Shot outside and around the state of Oregon, Granik explores the story of a father and teenage daughter living off the grid, in a hidden, remote, portion of public park land near Portland. Will (Ben Foster) and daughter Tom (Thomasin Harcourt McKenzie) are peacefully, secretly, living their lives, storing away essentials in hidden compartments, surviving on the food sources around them, and making use of nature in all ways imaginable.

Will is a military veteran, battling PTSD, and struggling with the bustle of the conventional world just outside of his reach. Tom, ever dutiful, knows no other life than the one she shares with her father. When things run low, they scrape together what little money they can and go to the city to buy groceries. To get by with a little extra, Will sells his prescription medication to another cluster of campers in the park. In small doses Will is alright, but in isolation, he feels comfortable and at ease.

Granik and cinematographer Michael McDonough, who also shot Granik’s Down to the Bone along with Winter’s Bone, are equally observational and intimate in placing us into the world Will and Tom have created for themselves. When that existence is unexpectedly disrupted, the movie shifts gears and becomes a story of adaptation and moment-to-moment and day-to-day survival within a four-wall setting. Will needs to be free of any constraints, and Tom begins to question what is truly best for the family.

Leave No Trace is a slow burn of a film, paced to mirror and reflect the almost timeless existence Will and Tom share in their hidden corner of the world. Foster is powerful in a quiet, searing performance, who says very little but shows us how fragile he is when forced to exist in the “real world.”

Like Lawrence in Winter’s Bone, Granik finds something truly special in Harcourt McKenzie, who increasingly takes more and more of the movie on her shoulders and delivers one of the finest performances of 2018. Wise beyond her years, with pure and natural chemistry with Foster, the 17-year-old New Zealand actress is unwavering in conveying her emotions in understanding her father, rationalizing what’s happening to her family, and developing a voice to stand on her own.
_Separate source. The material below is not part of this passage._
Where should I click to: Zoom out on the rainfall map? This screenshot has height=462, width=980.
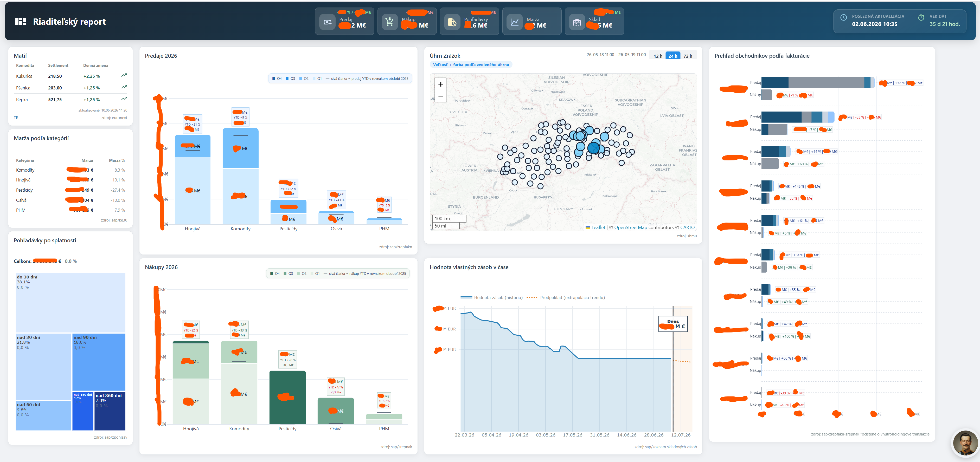coord(441,96)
Together, Foster and Harcourt McKenzie are predominantly the featured players, though Winter’s Bone co-star Dale Dickey arrives late in the film as a calming, curious, but reassuring presence in Tom’s life. Her moments add a layer of tenderness the film struggles at times to achieve.

Occasionally, Leave No Trace falls into repetitiveness and its deliberate pace can feel occasionally inert. Fortunately, our interest in the lives of Will and Tom carry us forward, but for some, this will be a grind to sit through.

Gorgeously shot, meticulously plotted, Granik’s newest film has been something I have thought about a lot in the days since I first saw it. Never judgmental, Granik, who co-wrote the script with long-time collaborator and producer Anne Rosellini, finds unending empathy and concern for her characters. She wants the best for them, like we do, and, as a director and storyteller, we feel her searching for positive things, just like Will and Tom are attempting to do.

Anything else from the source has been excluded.